The river goes ever on...

Jonnie and I were getting along well. It was slightly surreal to be spending so much time with an ex-student, but fun to compare notes, and fascinating to hear her experiences both at school and in the USA. And we were both also very comfortable with paddling along in silence, just appreciating the river.

At about 11am we reached the small landing to the Bridge to Nowhere - a major stone bridge built by settlers in the area, most of whom had moved on by the time of completion so it ended up unused. The landing was rather narrow and slippery, but the easy 30-minute walk to the bridge was a good chance to stretch our legs. Jonnie took some pics (both of the bridge and subsequently down the river), hopefully I'll be able to get some from her down the line and will add them to my blog when I do.

Waving at Chris and Lynne, who snapped this as they passed by while we were tying up the boat at the Bridge to Nowhere landing. Along with a random stranger.

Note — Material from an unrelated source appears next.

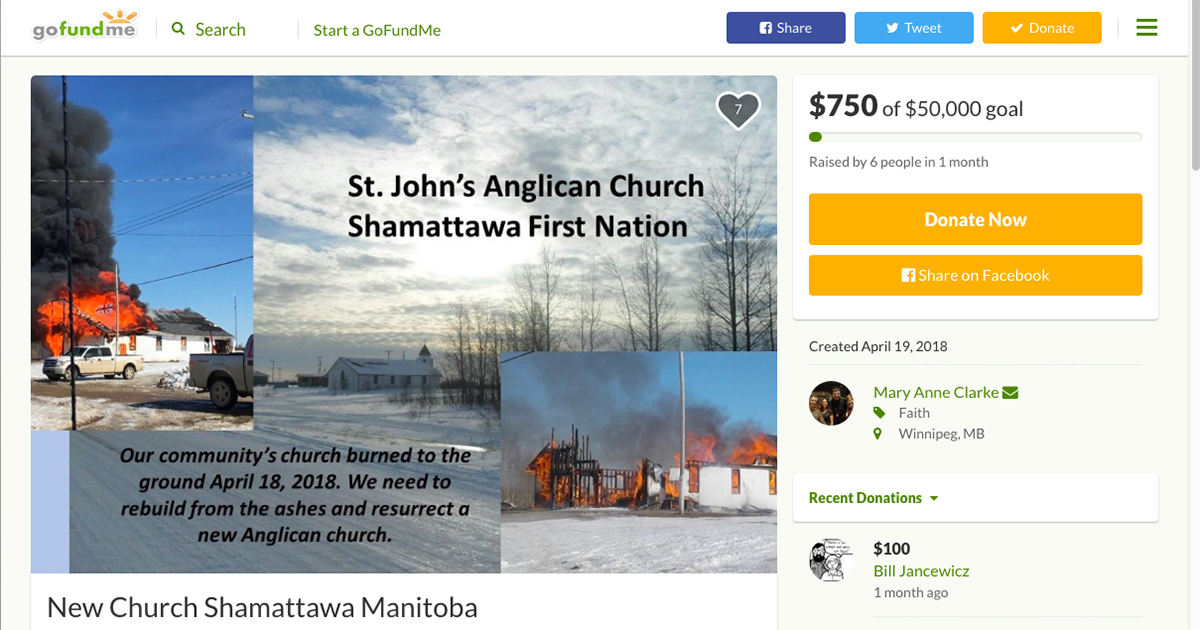
Task: Select Start a GoFundMe
Action: (377, 30)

Back on the river, the afternoon was harder going. After last night's rain the river seemed swollen, with strange eddies and drifting logs. There were few rapids and the current was rather slow, much less than yesterday; and with an increasing headwind it became harder to steer and took much more effort to make progress. It threatened to rain (though never did), but trying to stay ahead of the bad weather I decided to press on without taking a proper lunch break. Jonnie wisely made her lunch in the boat while we drifted (her go-to lunch is a wrap with peanut butter, honey and oatmeal!?!), but I couldn't be bothered to try to open my sealed food barrel on the river. Bad call - I got progressively more tired and frustrated as the headwind got stronger over the course of the afternoon. I largely paddled in grumpy silence.

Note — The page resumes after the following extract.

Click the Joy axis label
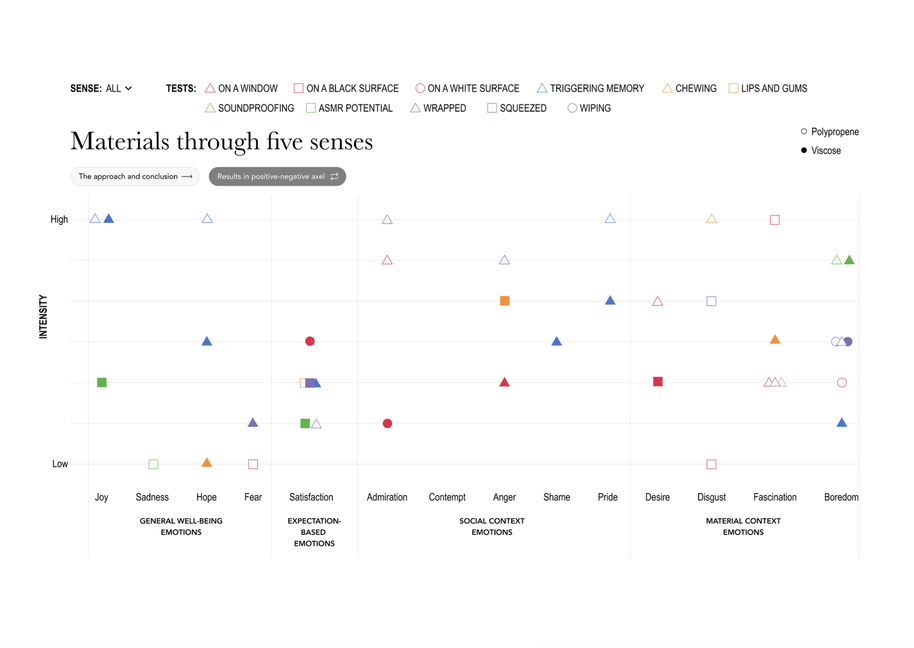This screenshot has height=648, width=914. (101, 497)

We finally arrived at our campsite exhausted, at about 4:30pm. Chris and Lynne were already there waving as we arrived. We lugged our barrels up the obligatory hill, but I was still tired and grumpy and in no mood to talk to anyone - I needed to sit in silence for 15 minutes and eat half of my emergency salami before I started to be human again.

Arriving at Ngaporo campsite

Recovering with the help of a salami. 

The campsite was just a piece of grass, a couple of toilets, a water tank, and a little shelter with a table for cooking and eating. It was just the four of us here today - we were expecting Shaz, Bex and Stuart to be here, but we eventually found an "intentions" book and saw that they had left a note for us saying they were continuing downstream. After another emergency Jim Bean & coke (and also my emergency pringles!), it was tortellini again for dinner. 

There were no mishaps today, but we had been on the river for much longer than yesterday. After taking a few pics, I was in my sleeping bag by 7pm.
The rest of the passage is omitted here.